# Problem description
Once the line holding "You are a computer-use" is found in the entries below, restate it and each line after it word for word, with no pictures.

Dataset entries
((
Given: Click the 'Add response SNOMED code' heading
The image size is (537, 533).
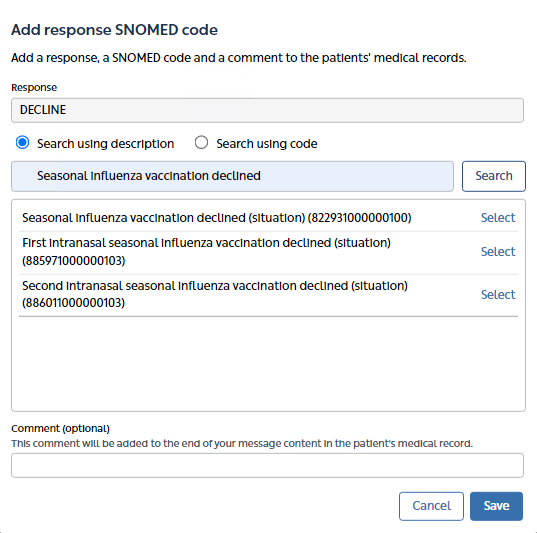Looking at the screenshot, I should (x=114, y=30).
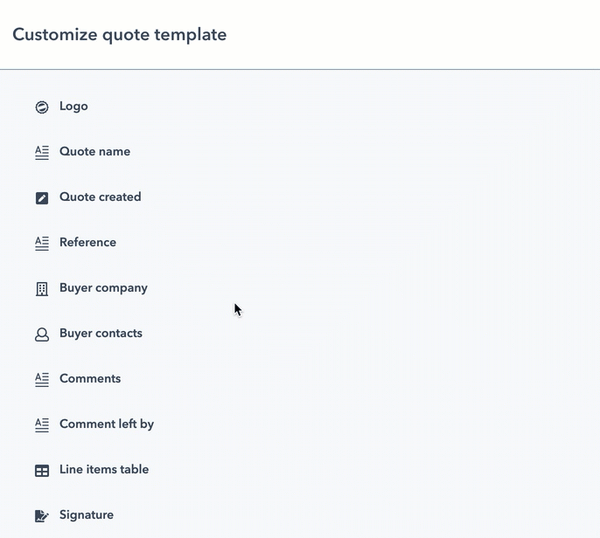
Task: Click the Signature pen icon
Action: 42,516
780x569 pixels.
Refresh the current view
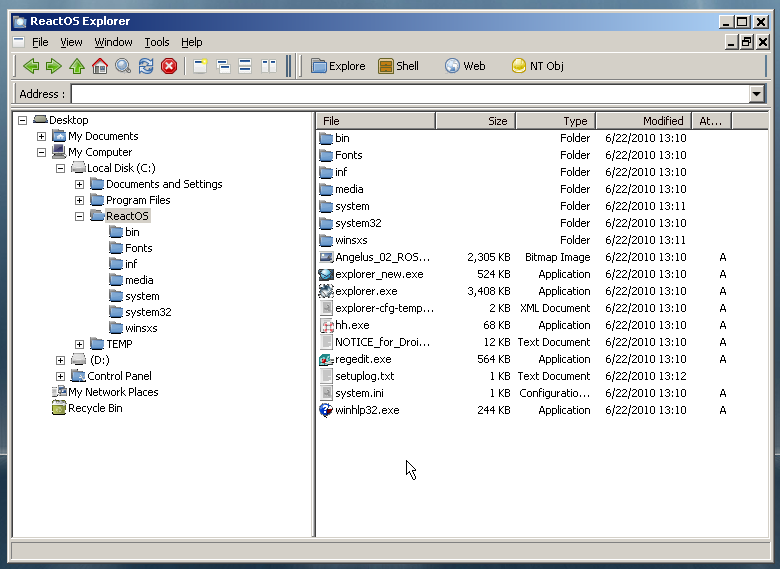(146, 66)
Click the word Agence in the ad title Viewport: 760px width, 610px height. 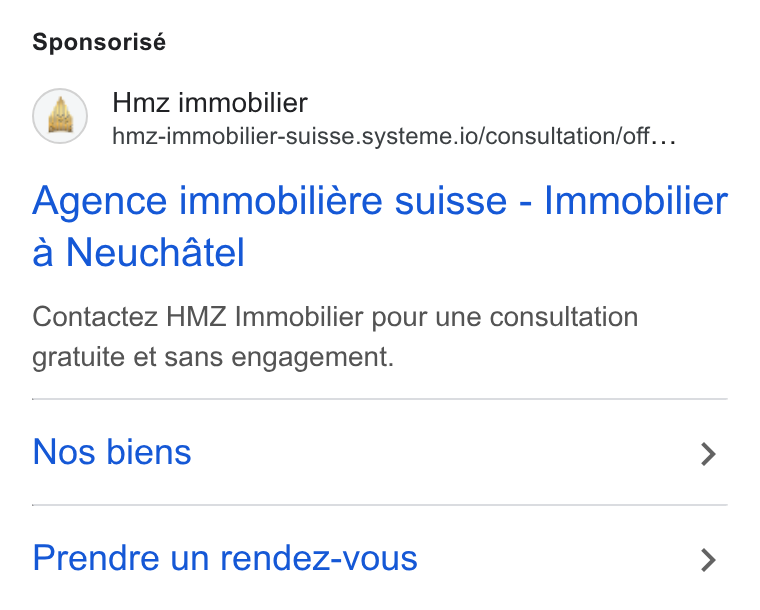(100, 202)
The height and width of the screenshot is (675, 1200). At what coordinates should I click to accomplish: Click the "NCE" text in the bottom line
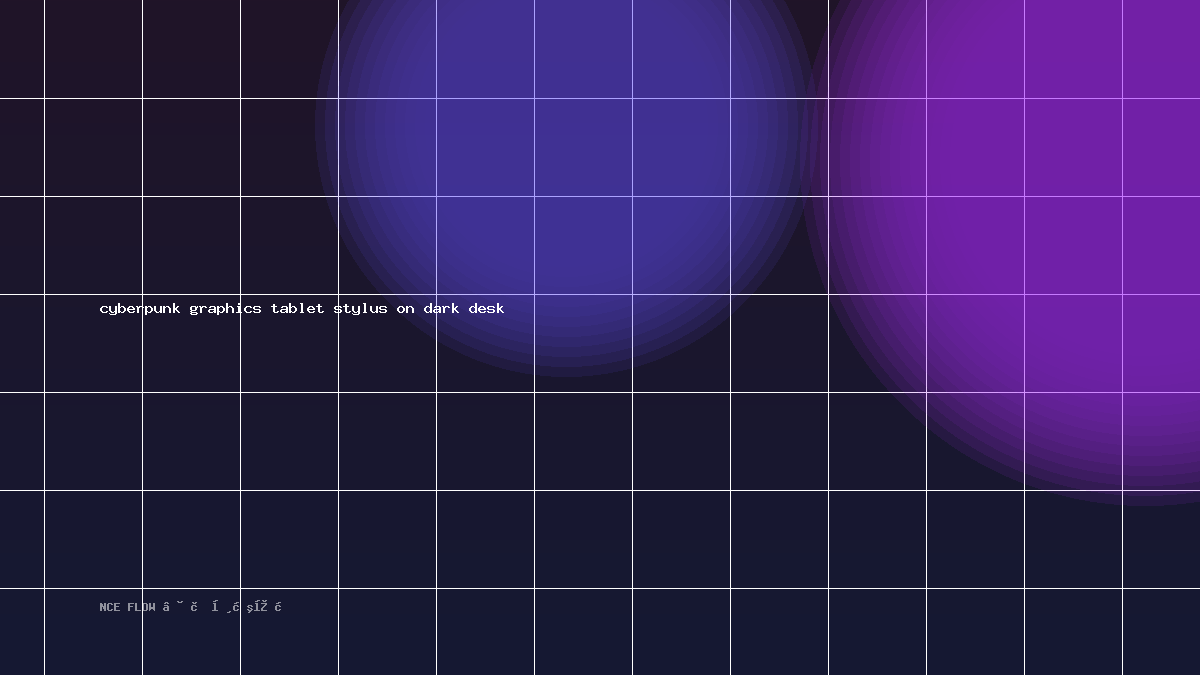[x=110, y=607]
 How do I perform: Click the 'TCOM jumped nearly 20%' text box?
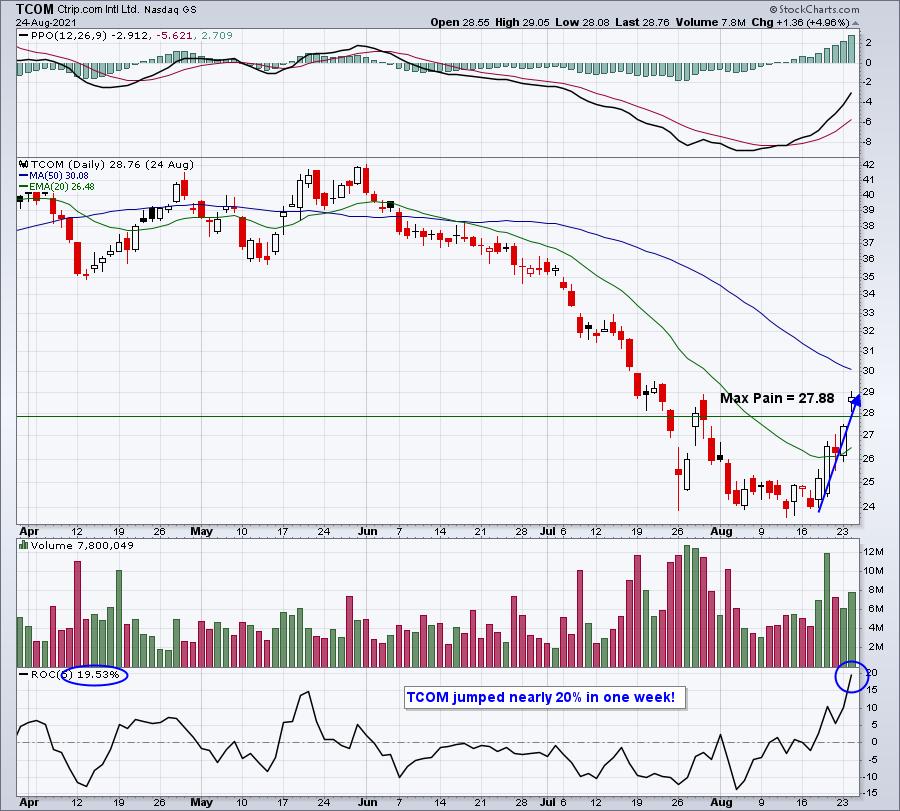pos(546,697)

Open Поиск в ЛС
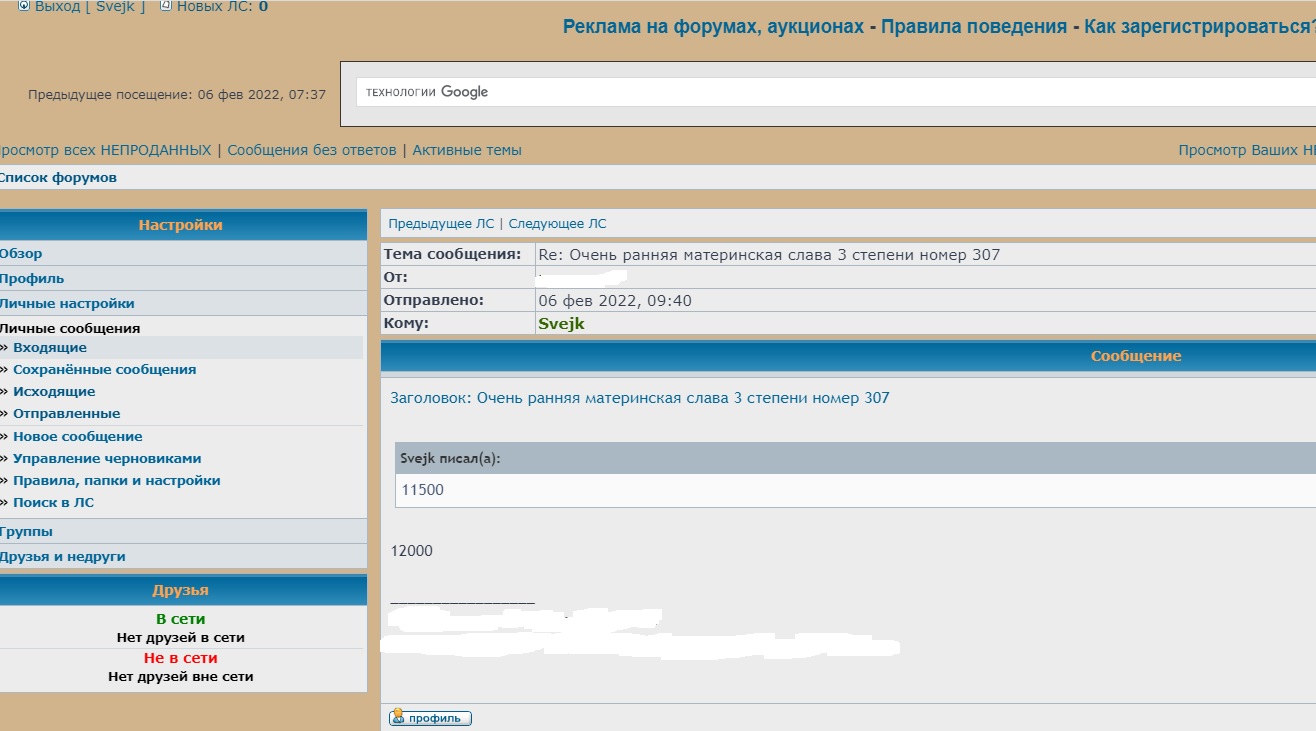53,503
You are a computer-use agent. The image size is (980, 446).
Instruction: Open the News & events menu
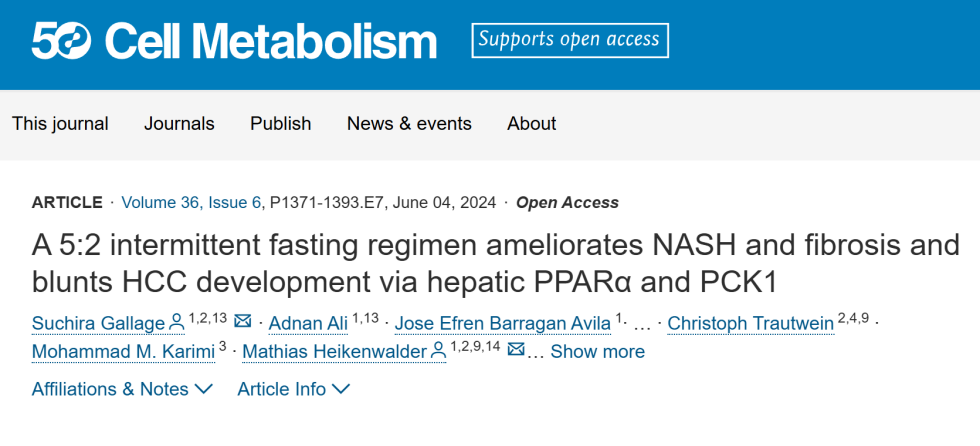point(409,124)
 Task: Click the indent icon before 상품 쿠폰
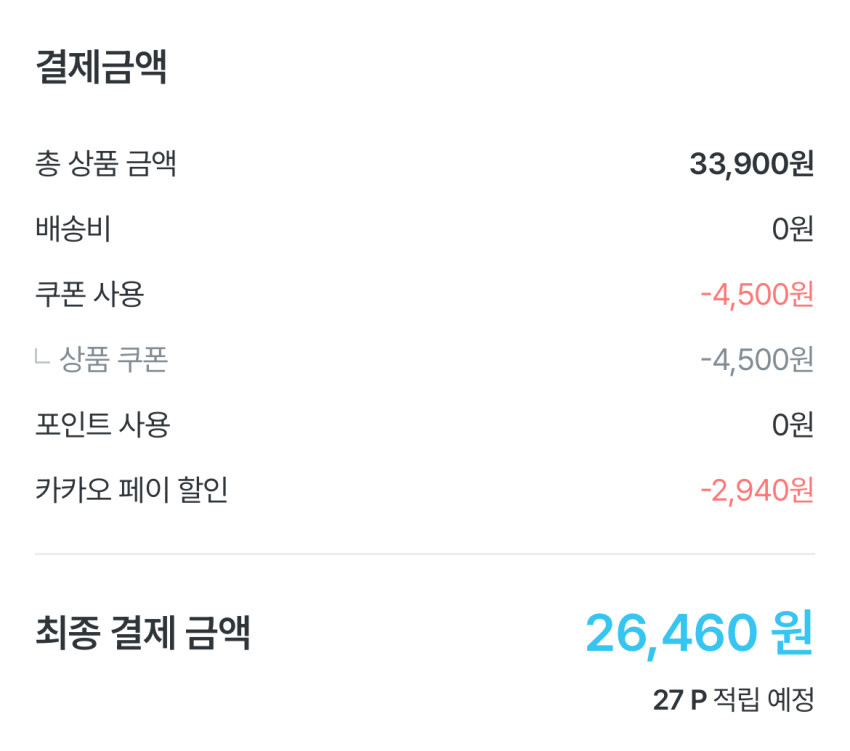pyautogui.click(x=42, y=357)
))
# Problem solution
You are a computer-use agent. The image size is (980, 446).
Instruction: Open the News & events menu
point(409,124)
 Task: Click the indent icon before 상품 쿠폰
pyautogui.click(x=42, y=357)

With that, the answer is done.